The agent was built using the Browser Use GitHub Library and GPT-4o (a more environmentally friendly model). It runs locally for one minute each day, mines Google Trends’ first page and gives us the relevant trending topics for our client.
It costs under $1 to run while saving at least 30 minutes of daily work.
Sometimes the simplest solutions are the most effective.
Recently, Google announced the long time coming Google Trends API! It might well be time to retire our hard-working Trends agent. It has served us well to date.
A framework for responsible AI use
As an agency, we are trying to take responsible AI pretty seriously. Seriously enough to be one of the only digital marketing agencies with an ISO/IEC 42001:2023 certification. Investing in an ISO is definitely the thing to do, but only if you are not going to treat it as a checklist exercise. But even if your budget is tight, there are things you can do to become more responsible.
On a company level, here are a few simple things to do to use AI more responsibly:
- Start by being clear that you use AI to support your work (ie. add it into contracts).
- Create an AI Policy
- Set your chats to Do not train
On a project level, start thinking about scaling with AI responsibly by breaking it down into 3 phases:
Phase 1: Before you start
Before jumping in, take a step back and get clear on why you’re using AI in the first place. Start with the problem you’re trying to solve, then think through data privacy and permissions before you even touch a model.

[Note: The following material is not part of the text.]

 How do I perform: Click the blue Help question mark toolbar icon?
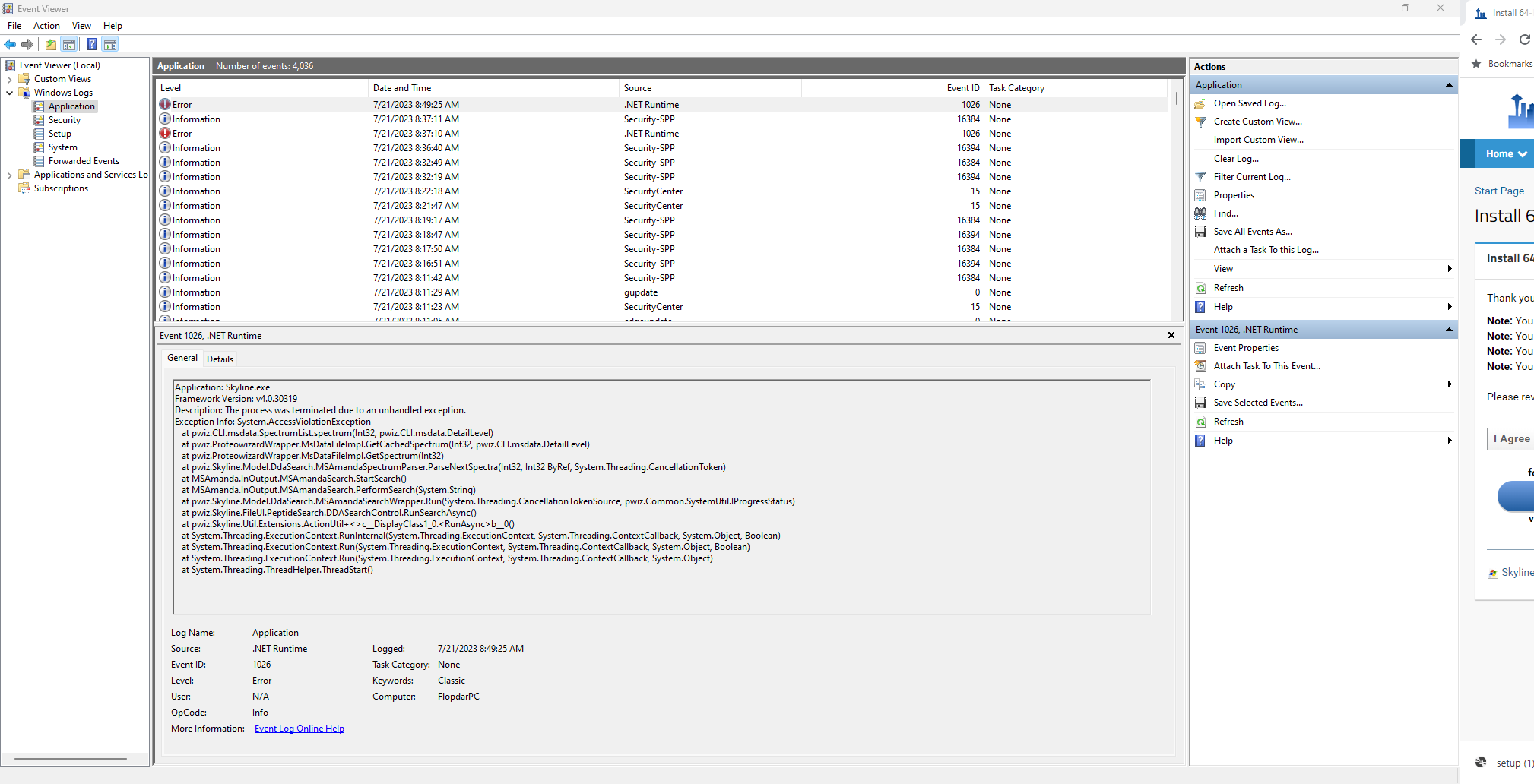[91, 45]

This upfront work helps you avoid wasted effort and sets you up to make smarter, more responsible choices later on.
Problem check
- Write down exactly what problem you’re trying to solve – a couple of great resources to help here: Lazarina Stoy’s excellent problem formulation framework OR Elias Dabbas’ LLM app framework
- Ask around – has someone already solved this? There might be a simpler non-AI solution you can use instead.
Permission check
- Do I have permission to use this data/content?

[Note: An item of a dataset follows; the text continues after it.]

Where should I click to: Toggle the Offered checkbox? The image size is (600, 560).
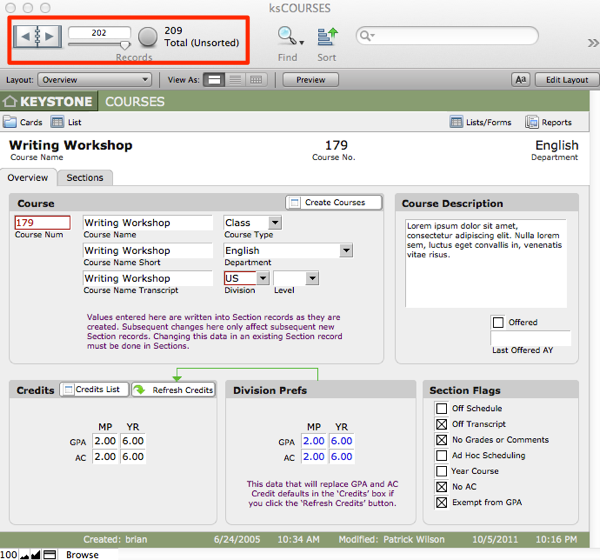(x=498, y=322)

- Is this allowed by company policy?
- Would I be comfortable if this was made public?
- Am I putting sensitive info into the AI?
Choose your model
- Pick responsibly – research energy consumption and carbon emissions
- Consider efficiency over flashy features
- Think about the cumulative impact of your choices
Phase 2: While you work
Once you’re in the thick of it, it’s about staying intentional and in control. Testing in small steps, checking the quality of your outputs, and keeping humans firmly in the loop will help you avoid mistakes and bias creeping in. This phase is about slowing down just enough to ensure your work is both accurate and responsible.
Quality control
- Test with small batches first
- Check AI outputs for hallucinations
- Don’t trust everything – verify always!
Stay in control
- Keep human judgment in the loop always
- Don’t automate important decisions completely
- Understand what the AI is doing
- Have a backup plan ready
Avoid bias
- Check if results seem unfair to any group
- Ask others to review your work
Phase 3: After you’re “done”
Finishing doesn’t mean walking away. This phase is about closing the loop: being transparent about how AI was used, documenting your process so others can learn from it, and monitoring results over time. AI outputs can drift or degrade, so ongoing review is key to keeping things relevant and responsible.
Communication
- Tell people you used AI on this project (don’t hide it)

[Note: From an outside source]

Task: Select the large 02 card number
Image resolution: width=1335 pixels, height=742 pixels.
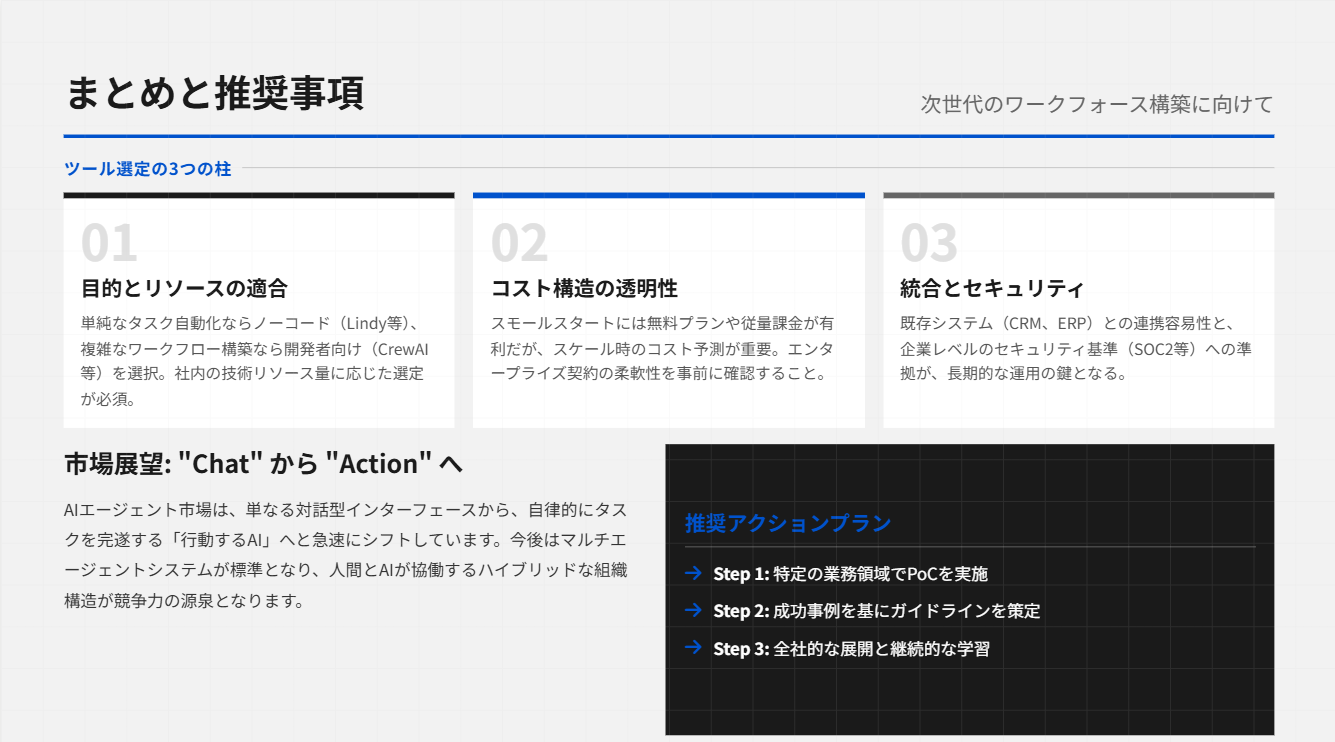Action: pos(519,243)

- Explain which parts were AI-generated
- Share how others can use your approach
- Document what worked and what didn’t
Monitoring and improvement
- Check regularly that outputs still make sense
- Gather feedback continuously
- Regularly review and update your approach
- Be ready to switch tools if needed
The bottom line
Yes, you can scale SEO with LLMs responsibly, even on a tight budget. It’s about making informed choices, understanding the trade-offs, and always keeping the human element in the loop.
The key isn’t avoiding AI entirely, it’s using it thoughtfully. Choose efficient models, batch your requests, verify outputs, and always consider the bigger picture impact of your decisions.
Scale should be about sustainable growth, plus responsibility to the world we all live in.